◆ MATERIAL FOR THIS TASK ◆
□ □ □ □ □ □ □

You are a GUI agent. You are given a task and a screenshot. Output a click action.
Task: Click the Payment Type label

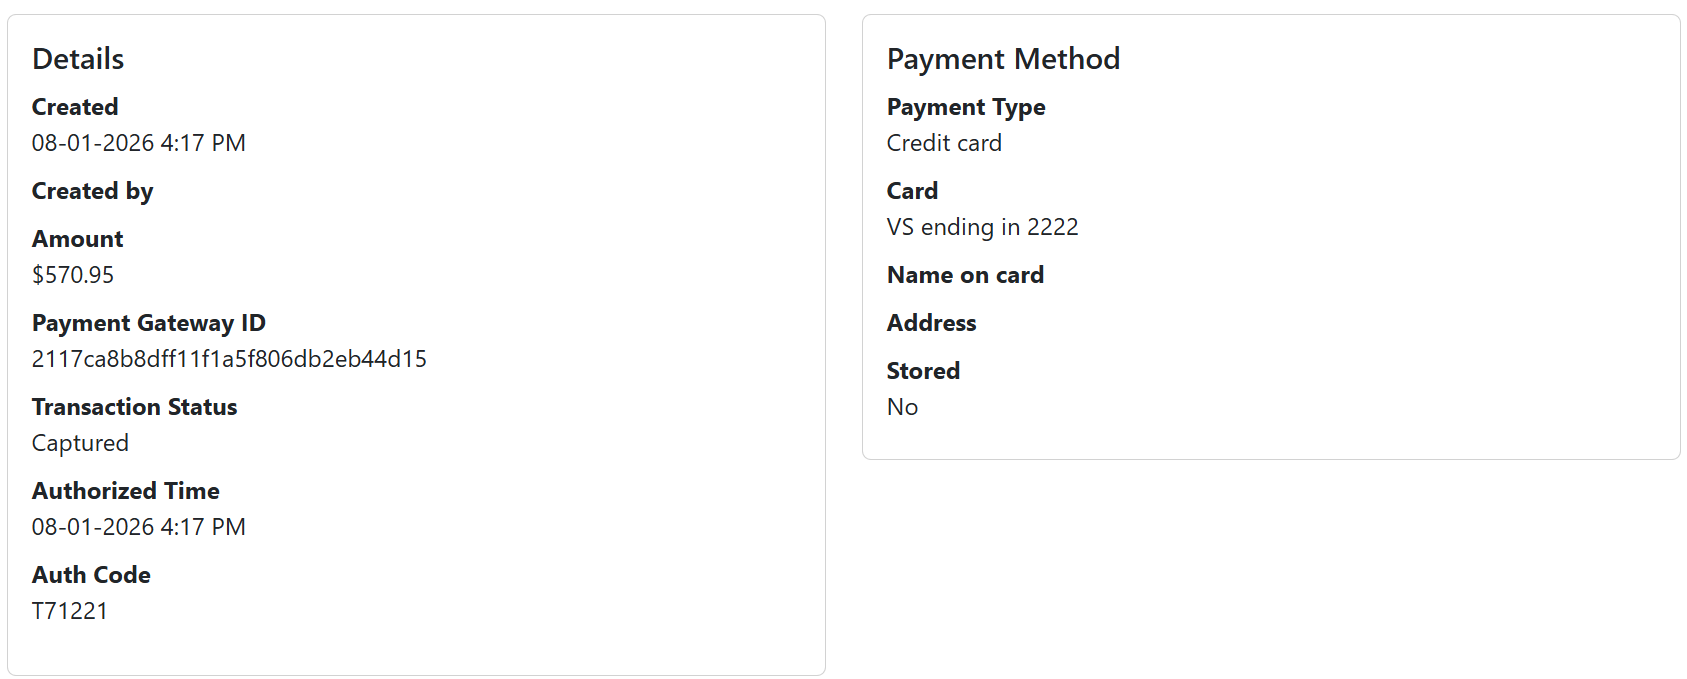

□ □ □ □ □ □ □

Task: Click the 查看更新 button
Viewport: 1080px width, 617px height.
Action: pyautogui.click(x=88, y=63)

□ □ □ □ □ □ □

◆ PROMPT ◆
Look above for the line containing "You are a GUI". Output from there through the line containing "Task: Click the Payment Type label", exactly and inclusively.

◆ RESPONSE TO THE EXERCISE ◆
You are a GUI agent. You are given a task and a screenshot. Output a click action.
Task: Click the Payment Type label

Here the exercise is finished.